#### [Exercise instructions]
Pictures excluded, retype the lines from the one containing "Given: Click the" through the last line of the data below, both included.

(Collected data)
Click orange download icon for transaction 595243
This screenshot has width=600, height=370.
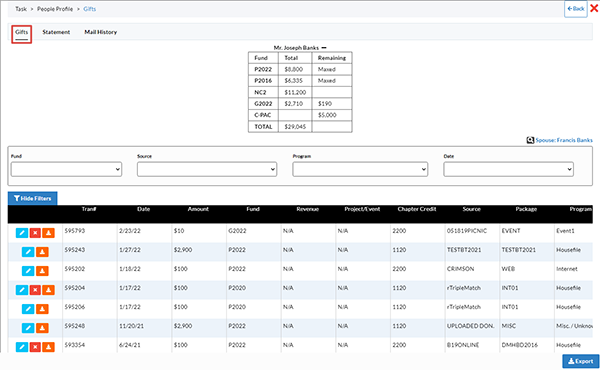(x=42, y=252)
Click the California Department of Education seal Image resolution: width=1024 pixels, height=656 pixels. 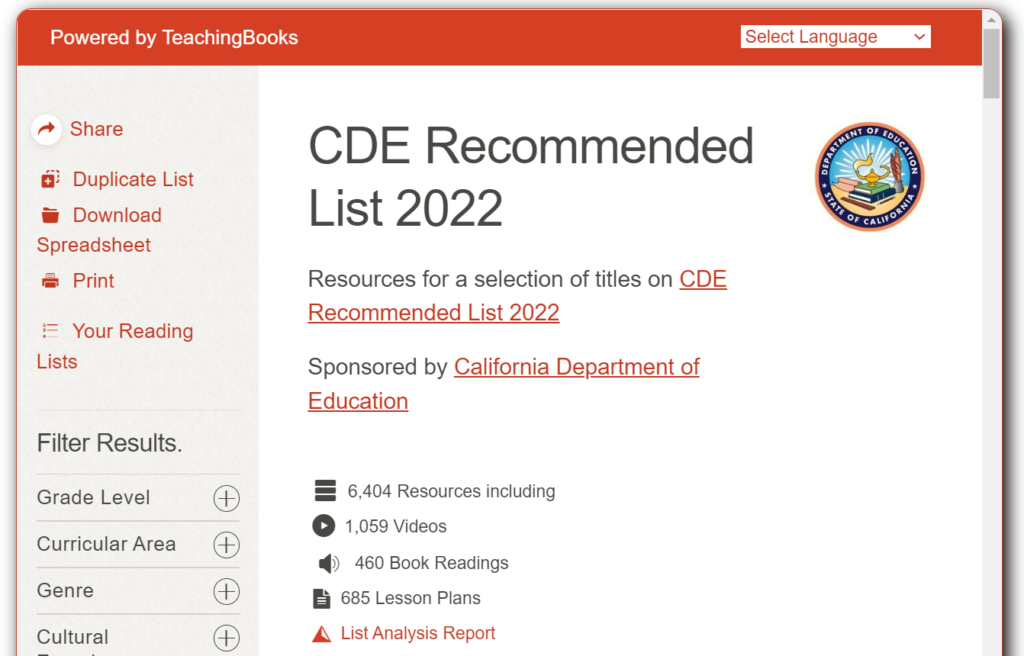[869, 177]
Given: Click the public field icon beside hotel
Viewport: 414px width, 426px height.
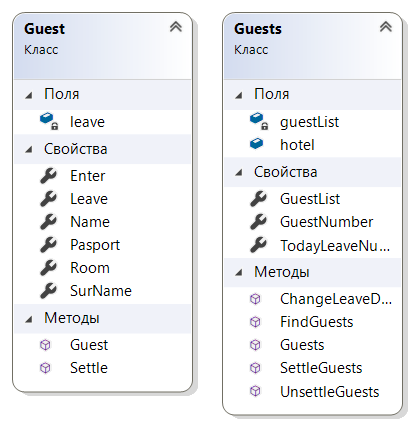Looking at the screenshot, I should pos(256,144).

#### [Answer area]
Given: Click the public field icon beside hotel
Viewport: 414px width, 426px height.
Looking at the screenshot, I should pos(256,144).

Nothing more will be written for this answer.